> About this task: Could the data below please be reproduced word for word, without the pictures?
- - - - - - -
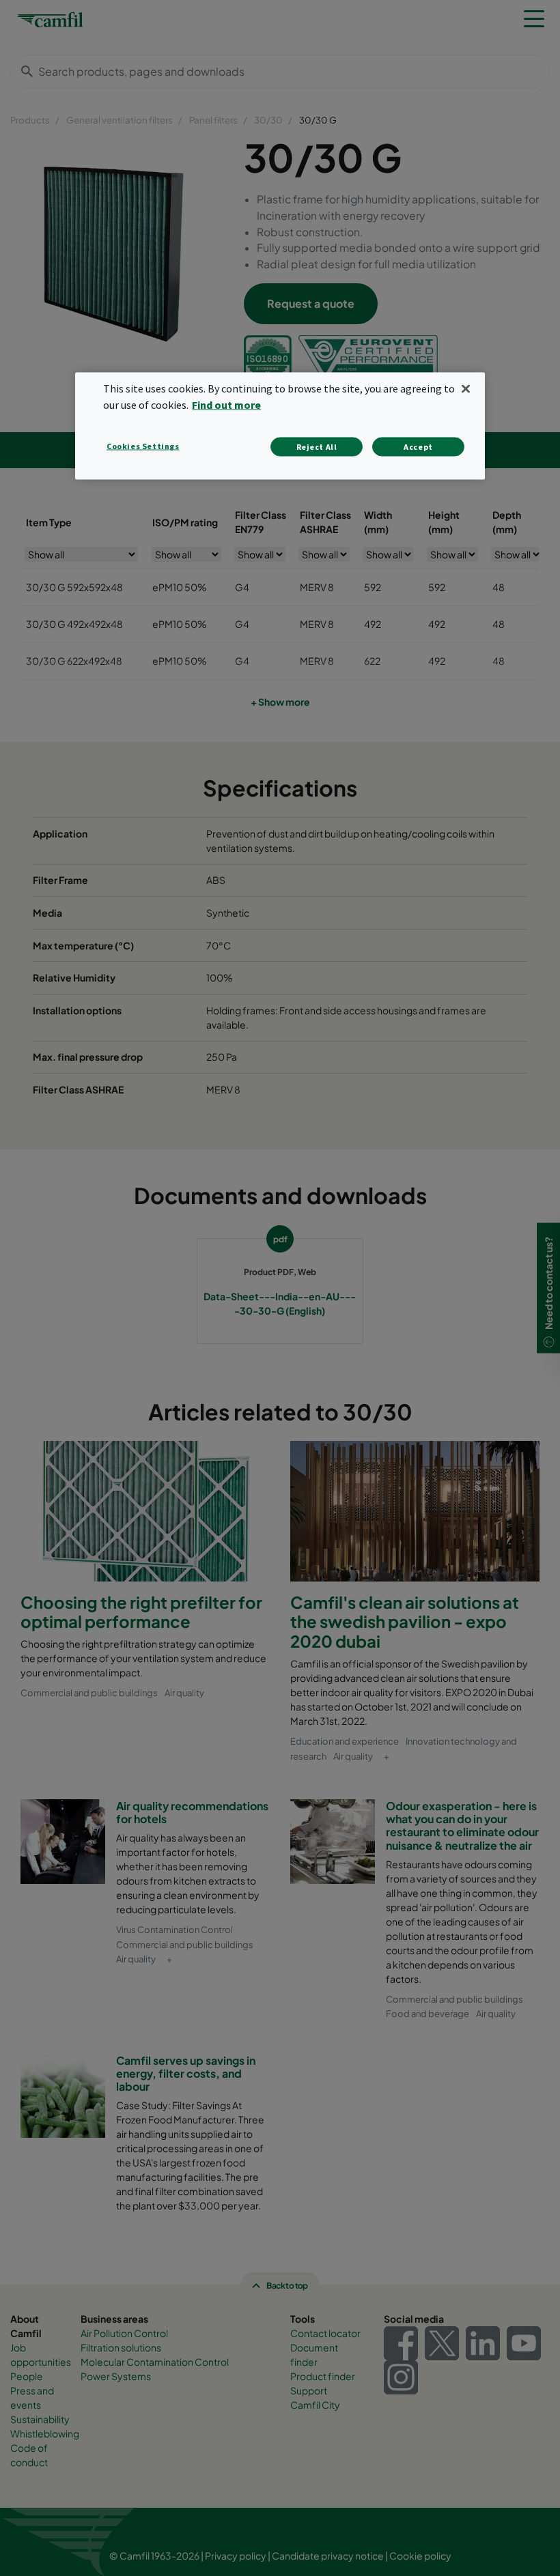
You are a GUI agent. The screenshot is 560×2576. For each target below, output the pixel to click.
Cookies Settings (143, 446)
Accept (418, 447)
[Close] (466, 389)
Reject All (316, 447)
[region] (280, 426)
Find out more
- - - - - - -
> Output of the task:
You are a GUI agent. The screenshot is 560×2576. For each target below, output the pixel to click.
Cookies Settings (143, 446)
Accept (418, 447)
[Close] (466, 389)
Reject All (316, 447)
[region] (280, 426)
Find out more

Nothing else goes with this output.